The art of the Philippines refers to the works of art that have developed and accumulated
in the Philippines from the beginning of civilization in the country up to the present era. It
reflects to its society and non-Filipinos the wide range of cultural influences on the country's
culture and how these influences honed the country's arts. The art of the Philippines can be
divided into two distinct branches, namely, traditional arts and non-traditional arts. Traditional
Art is bearers of traditional arts can be nominated as Gawad Manlilikha ng Bayan (GAMABA),
equal to National Artist. It includes Folk architecture, Maritime transport, Weaving, Carving,
Folk Performing arts, Folk (oral) literature, Folk graphic and plastic arts, Ornament, Textile, or
fiver art, Pottery, and other expression of traditional culture. Non-traditional arts bearers of non-
traditional arts can be nominated as National Artist, equal to Gawad Manlilika ng Bayan. It
includes Dance, Music, Theater, Visual Arts, Literature, Film and Broadcast arts, Architecture
and allied arts and Design.

EARLY FORMS OF ART IN THE PHILLIPINES


The visual arts are art forms is consist of ceramics, drawing, painting, sculpture,
printmaking, design, crafts, photography, video, filmmaking, and architecture.
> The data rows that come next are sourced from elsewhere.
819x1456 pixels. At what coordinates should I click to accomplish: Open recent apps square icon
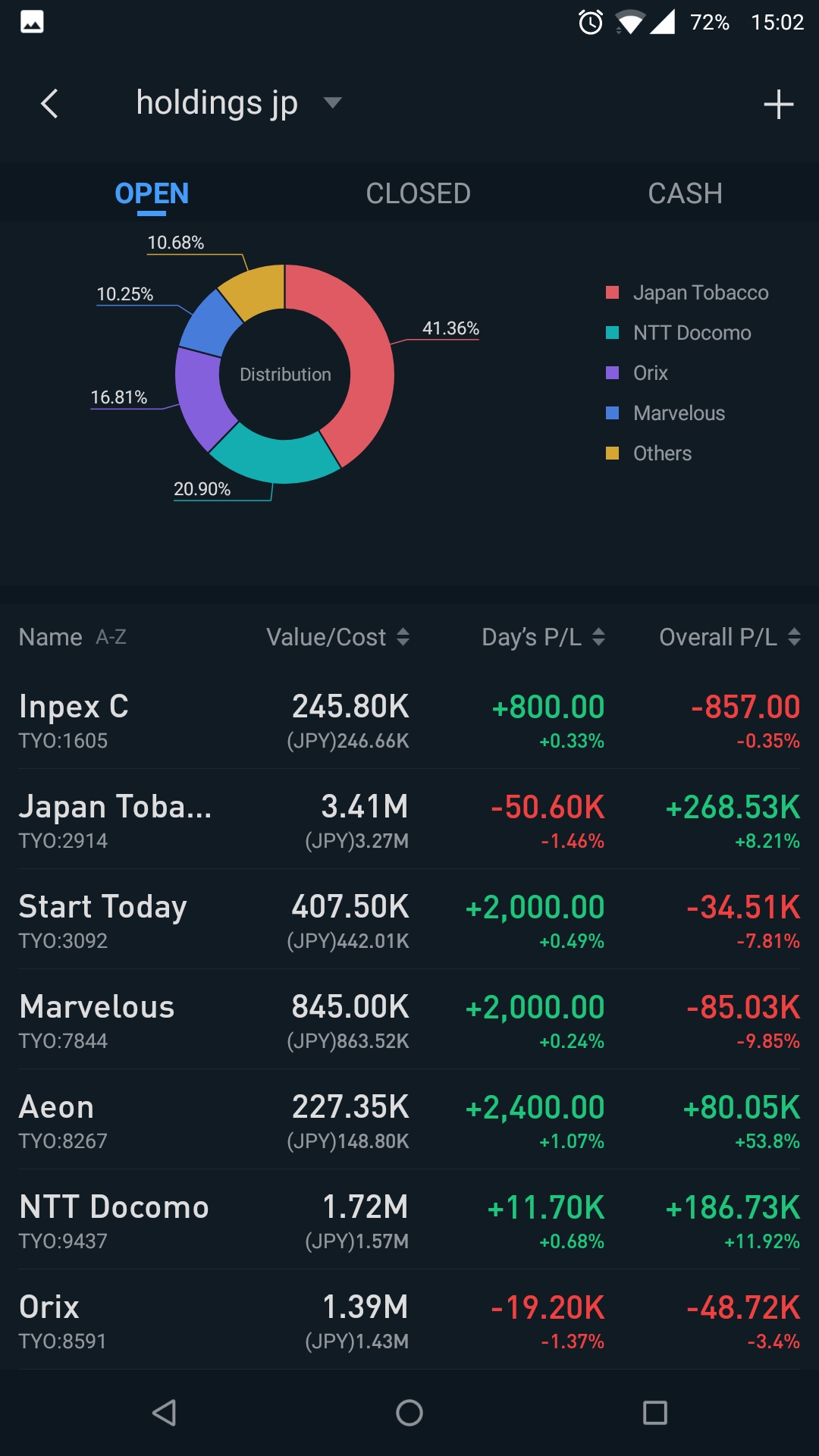[654, 1413]
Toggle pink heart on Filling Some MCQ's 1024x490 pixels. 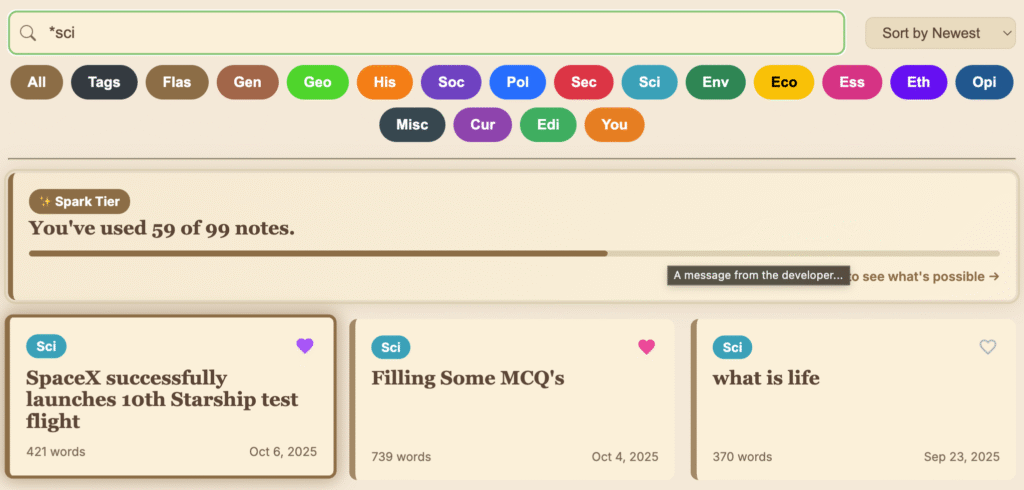647,347
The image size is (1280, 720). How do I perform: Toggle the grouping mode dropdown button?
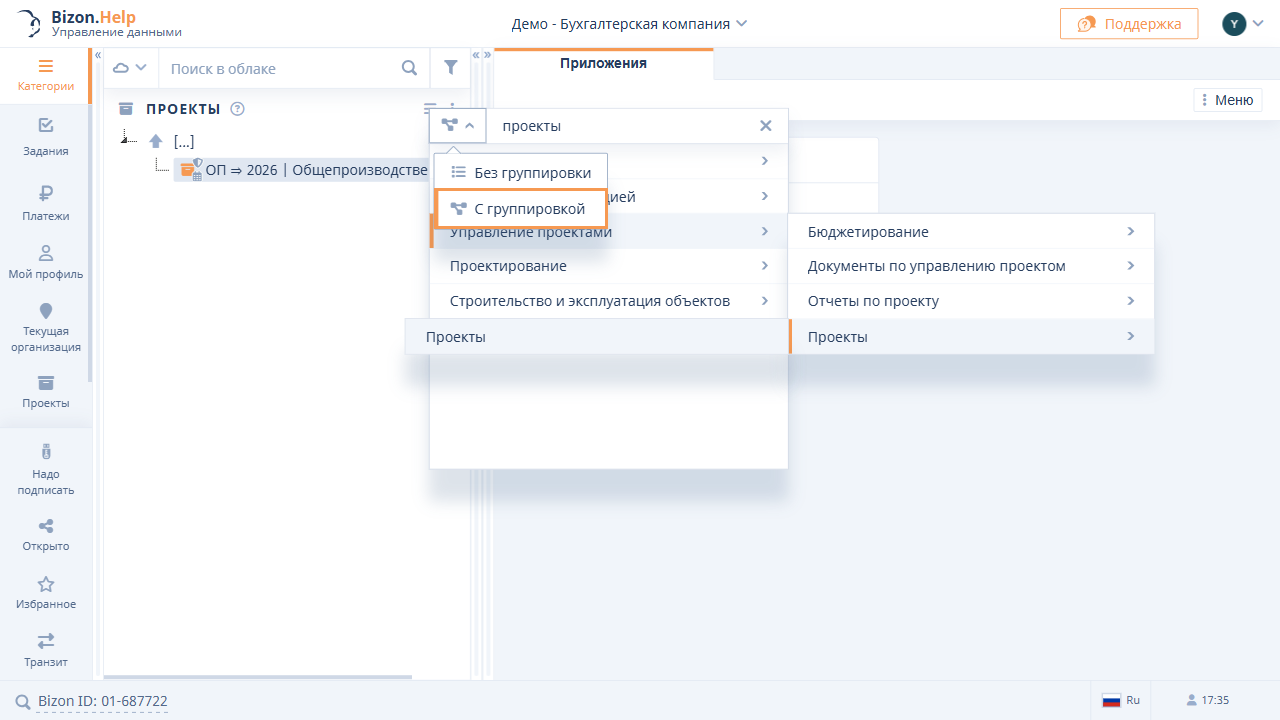tap(458, 126)
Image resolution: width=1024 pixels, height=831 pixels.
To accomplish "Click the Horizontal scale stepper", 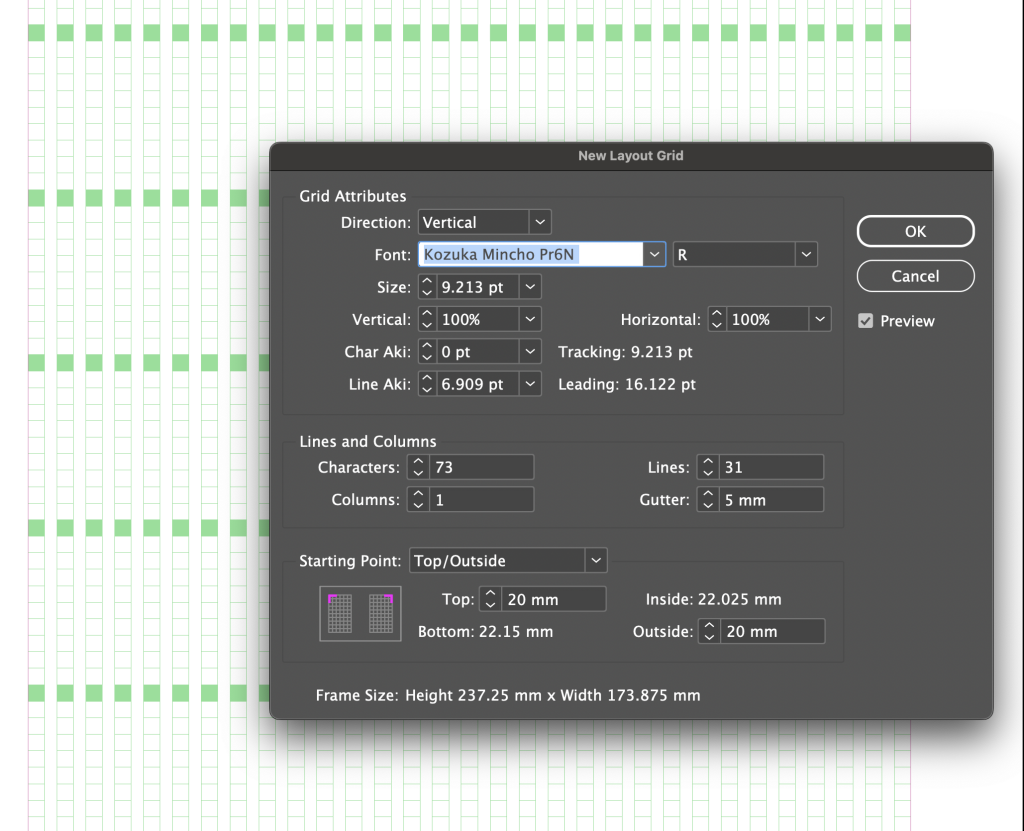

1. Ceramic art is art made from ceramic materials, including clay. It may take forms including
art ware, tile, figurines, sculpture, and tableware. Ceramic art is one of the arts, particularly the
visual arts. Of these, it is one of the plastic arts. While some ceramics are considered fine art, as
pottery or sculpture, some are considered to be decorative, industrial or applied art objects.
2. Drawing is a form of visual art in which a person uses various drawing instruments to mark
paper or another two-dimensional medium. Instruments include graphite pencils, pen and ink,
various kinds of paints, inked brushes, wax colored pencils, crayons, charcoal, chalk, pastels,
various kinds of erasers, markers, styluses, and various metals (such as silverpoint).

3. Painting is the practice of applying paint, pigment, color or other medium[1] to a solid surface
(support base). The medium is commonly applied to the base with a brush, but other implements,
such as knives, sponges, and airbrushes, can be used. The final work is also called a painting.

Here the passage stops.